Seventy years have passed since, by royal decree (n. 705) on April 26, 1934, the entail (or fidecommesso) on the Barberini Collection was canceled and the possibility of foreign sale granted to the heirs, thereby effectively assuring the dispersal of what had been one of the greatest private collections in Rome, largely formed under the pontificate of Urban VIII Barberini (r. 1623–44). In addition to the masterpieces by Dürer, Caravaggio, Guido Reni, Guercino, and Poussin that would eventually be sold, there were two intriguing fifteenth-century panels of uncertain attribution. They seemed to depict scenes from the life of the Virgin, but in such a peculiarly secular fashion and with such a profusion of architectural detail that their subjects were not obvious. They had begun to attract scholarly attention when, in 1893, Adolfo Venturi had identified their author with the quasi-mythical Urbino painter Bartolomeo di Giovanni Corradini, known as Fra Carnevale, whose works had, according to Vasari, influenced the young Bramante. Venturi later retracted his hypothesis for lack of firm documentation—now brilliantly supplied in this catalogue by the archival discoveries of Andrea Di Lorenzo, Matteo Mazzalupi, and Livia Carloni—but the wheels had been set in motion, and over the course of the next century an astonishing bibliography was to accumulate around these works.

The two panels captured the public's imagination when they were lent by Prince Barberini to the magnificent "Exhibition of Italian Art," held in the galleries of the Royal Academy in London in 1930. There is nothing like a mystery to add allure to an object, and the fact that it was not possible to establish with certainty either the author or the subjects added to the enigma of these marvelous paintings. So it is not surprising that immediately after passage of the 1934 decree a number of agents and dealers set about either to obtain the exclusive rights to sell the two paintings—the centerpiece of the present exhibition—or offered to negotiate with the Barberini heirs. It is perhaps enough to note that no fewer than seven dealers approached The Metropolitan Museum of Art over the next year, sometimes working at cross-purposes and creating a flurry of misinformation. The Metropolitan Museum was not their only prospect. Among the rumored clients were the Museum of Fine Arts, Boston; the National Gallery, London; Baron Thyssen-Bornemisza; and the New York collector Maitland F. Griggs, whose Early Italian paintings later enriched the collections of the Metropolitan Museum and the Yale University Art Gallery. At the center of this contest of competing factions were the heirs: the Corsini family in Florence. Long before the estate had been divided among the various members of the family, dealers were knocking on doors purporting to have an offer in hand, and long before any member of the Corsini family had even decided to sell, the same dealers were contacting prospective buyers with what they declared was the latest asking price. Reading through the missives sent by these competing dealers—on file in the archives of the Metropolitan Museum—one is reminded of those chaotic scenes of Buoso Donati's scheming relatives in Puccini's comic opera Gianni Schicchi.

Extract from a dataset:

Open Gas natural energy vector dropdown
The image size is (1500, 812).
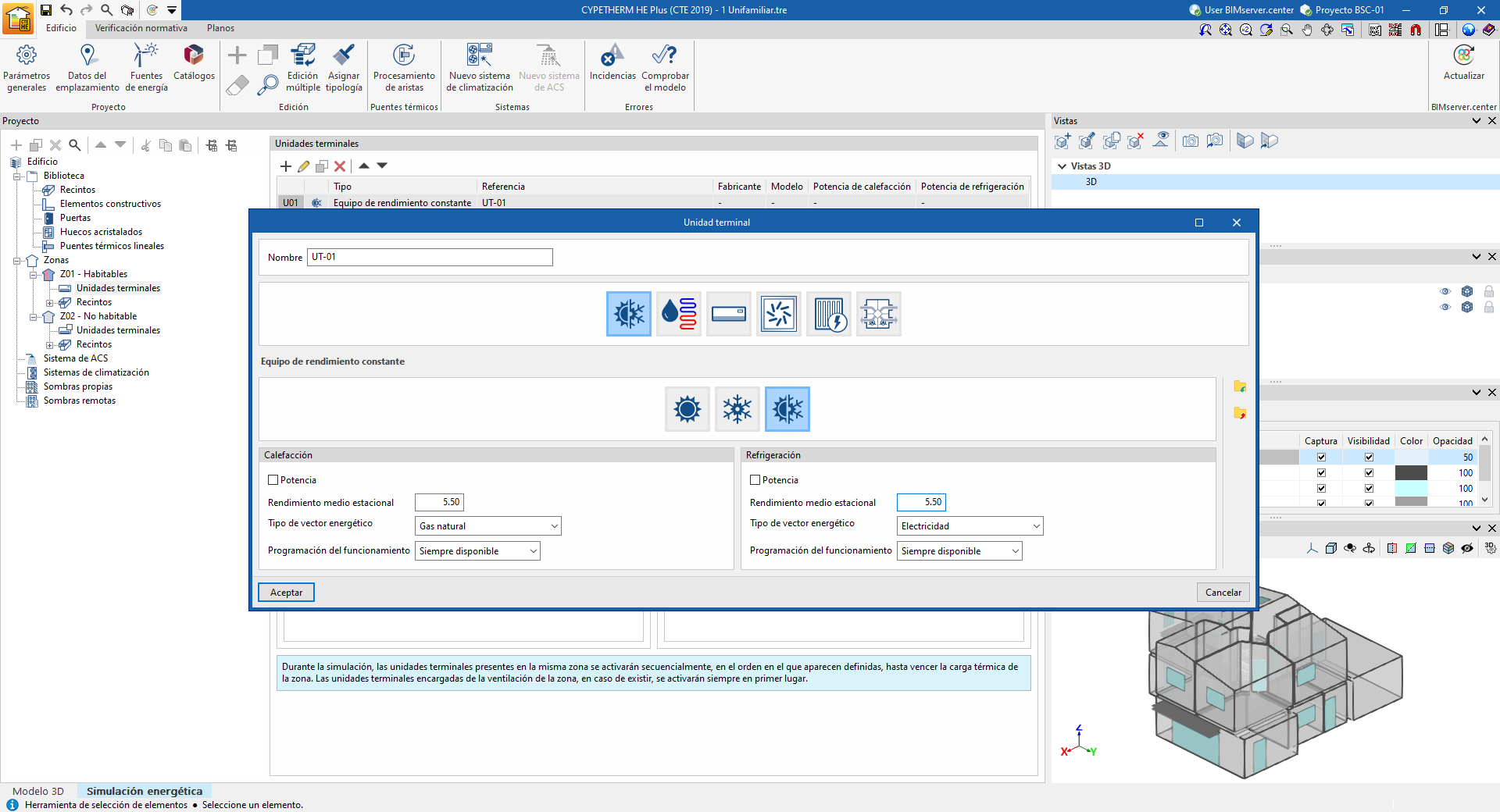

In July 1935 Umberto Gnoli (employed by the Metropolitan Museum as a European representative following his resignation as director of the Perugia art gallery) wrote to the president of the museum, George Blumenthal, who was staying at the Ritz in Paris, to inform him of the madness of the scene: "There [in Florence] I learned that already a crowd of people—authorized or not—had presented themselves to the owners in the name of the Metropolitan Museum. . . . Naturally, being pressed by everyone has gone to the owners' heads . . . and they will demand an exaggerated price." So confused did the matter become that it proved necessary for the director of the Metropolitan, Herbert Winlock, to draw up a chronology of the offers made. Even then, he was not sure that the latest information he had received was correct.

The first to announce their intention to sell were Marchesa Eleanora Corsini Antinori and Baronessa Giuliana Corsini Ricasoli, to whom the Birth of the Virgin had at last been assigned. They wisely refused the modest offers made on behalf of the Metropolitan, which, ironically, ultimately acquired the painting from M. Knoedler & Co. for somewhat less than what, initially, it had been rumored the two paintings would fetch together! Prince Tomaso Corsini inherited the Presentation of the Virgin in the Temple(?), and after resisting initial advances he sold the painting to the Boston Museum of Fine Arts.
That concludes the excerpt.